La communauté internationale pousse à une annonce rapide des résultats de l'élection présidentielle en Afghanistan, craignant que les retards et les soupçons de fraude massive ne fassent le jeu des talibans, qui ne cessent d'intensifier leurs violences dans tout le pays.

La Commission des plaintes électorales afghane (ECC), qui enquête sur des milliers de possibles irrégularités, a annulé jeudi les bulletins de 83 bureaux de vote sur 25 450 au total pour des fraudes aux scrutins présidentiel et provinciaux du 20 août. L'annonce a provoqué l'inquiétude des pays occidentaux, qui craignent des résultats non crédibles alors que leurs opinions publiques sont de plus en plus hostiles à l'engagement militaire en Afghanistan.

Le ministre britannique des Affaires étrangères David Miliband s'est ainsi dit «préoccupé» par ces «très graves accusations de fraude».

Il a surtout reconnu que la lenteur de l'annonce des résultats était difficile à comprendre par la population du Royaume-Uni, où la procédure ne dure que quelques heures.

L'autre autorité électorale afghane, la Commission indépendante électorale (IEC), diffuse depuis le 25 août des résultats partiels au compte-gouttes. Les derniers, sur plus de 90% des bureaux de vote, plaçaient le président sortant Hamid Karzaï (54,1%) devant l'ancien ministre des Affaires étrangères Abdullah Abdullah (28,3%).

Les résultats sur 100% des bureaux devraient être annoncés samedi, mais ils ne deviendront officiels qu'au terme des enquêtes sur les fraudes, qui risquent de prendre du temps.

L'IEC a précisé vendredi que jusqu'à 500000 bulletins de vote pourraient faire l'objet d'investigations pour fraude.

La date-butoir pour la proclamation officielle des résultats est théoriquement le 17 septembre, mais de nombreux observateurs craignent un délai supplémentaire.

Washington a ainsi estimé que plusieurs mois pourraient s'écouler avant que l'on puisse proclamer un vainqueur.

«Je ne pense pas que le processus durera aussi longtemps, du moins je l'espère», car «ceux qui tirent un avantage de tout cela (...) sont les talibans et Al-Qaeda», a déclaré jeudi l'émissaire américain pour l'Afghanistan, Richard Holbrooke.

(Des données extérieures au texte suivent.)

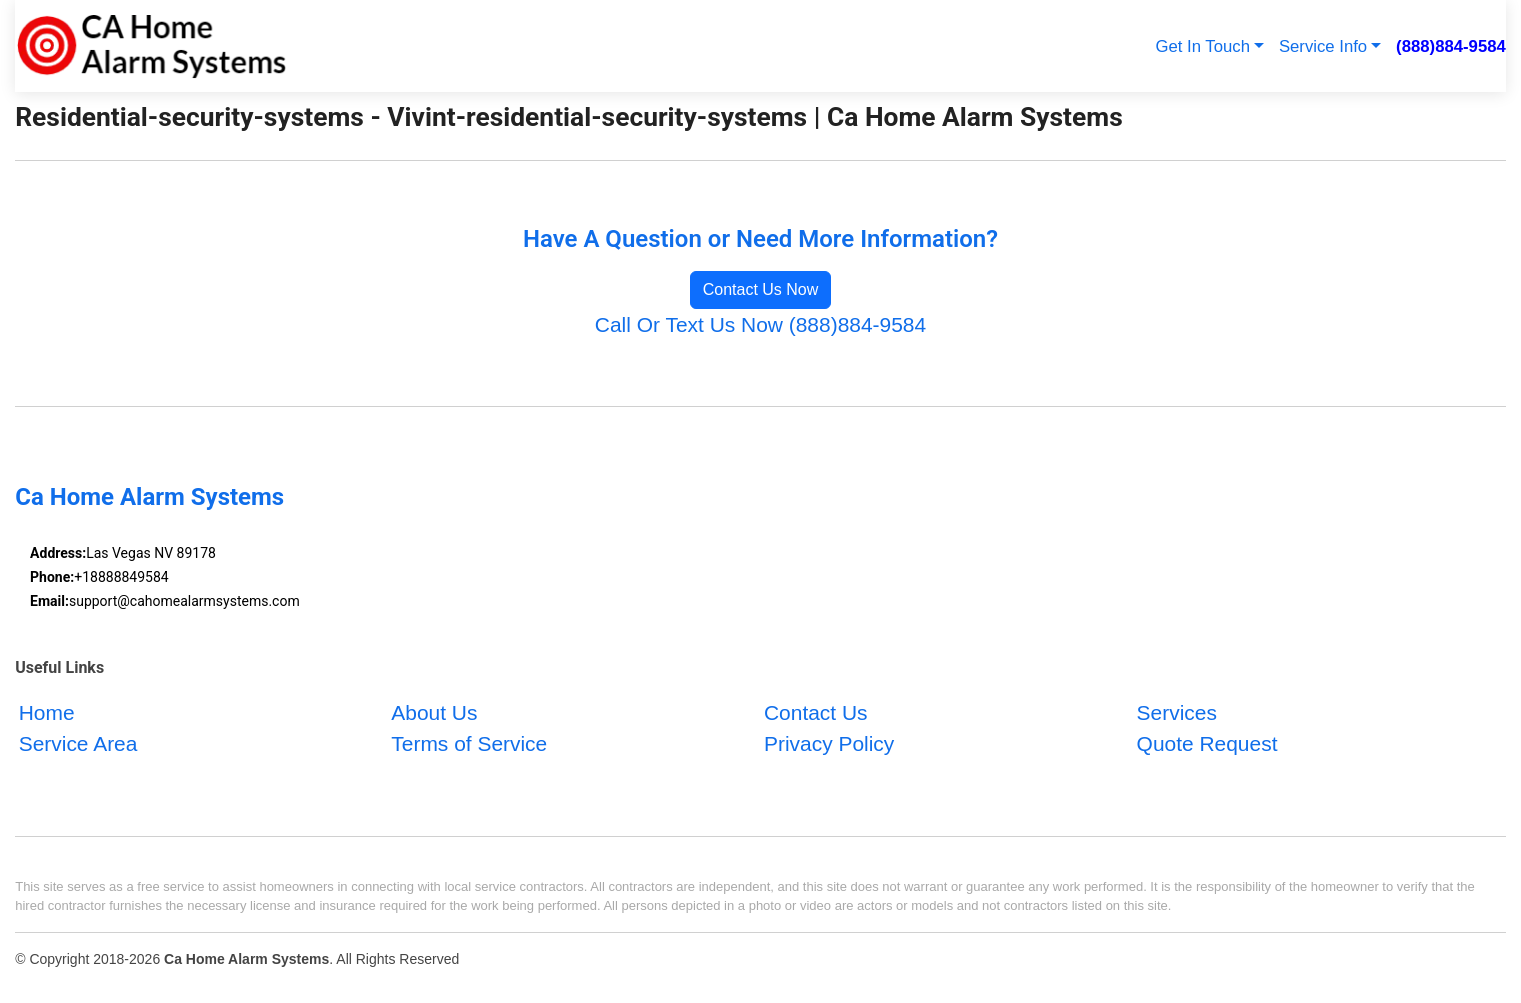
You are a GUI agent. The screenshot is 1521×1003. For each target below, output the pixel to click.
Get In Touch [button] (1202, 46)
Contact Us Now (761, 289)
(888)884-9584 (1451, 46)
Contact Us (816, 712)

La crise politique couve depuis le lendemain du scrutin, lorsque MM. Karzaï et Abdullah avaient annoncé leurs victoires respectives, le second accusant le premier de fraude à grande échelle.

Parallèlement, les violences n'ont cessé de s'intensifier, avec des pertes records parmi les troupes étrangères, des attaques régulières contre des forces internationales dans Kaboul même, et une possible bavure de l'OTAN dans le nord, à Kunduz, où un raid aérien a fait des dizaines de morts, dont des civils.

Dans cette situation, «très mauvaise» selon un diplomate occidental à Kaboul, ses confrères croisent les doigts pour qu'un second tour ne soit pas nécessaire. Sinon, «on atteindrait les limites logistiques de l'État afghan», confiait récemment un responsable de l'ONU.

Un «think-tank» londonien, l'International Council on Security and Development (ICOS), a aussi exprimé sa crainte qu'au terme des enquêtes de l'ECC, qui pourraient durer «plusieurs semaines», il soit trop tard pour organiser un second tour dans les conditions éprouvantes du début de l'hiver.

«Cela repousserait le second tour au printemps», ce qui pourrait entraîner «une instabilité politique et une paralysie gouvernementale s'étirant sur de longs mois», ajoute l'organisation.

Plus optimiste, le diplomate occidental juge qu'«il y a eu ces derniers jours un bras de fer constitutionnel» entre l'IEC et l'ECC, qui s'est résolu «après une période de flottement», ce qui devrait dorénavant accélérer les choses.

Au final, «il y a un espoir d'arriver à un résultat crédible malgré tout» mais «personne n'est vraiment en mesure de dire ce qui va arriver», a-t-il ajouté.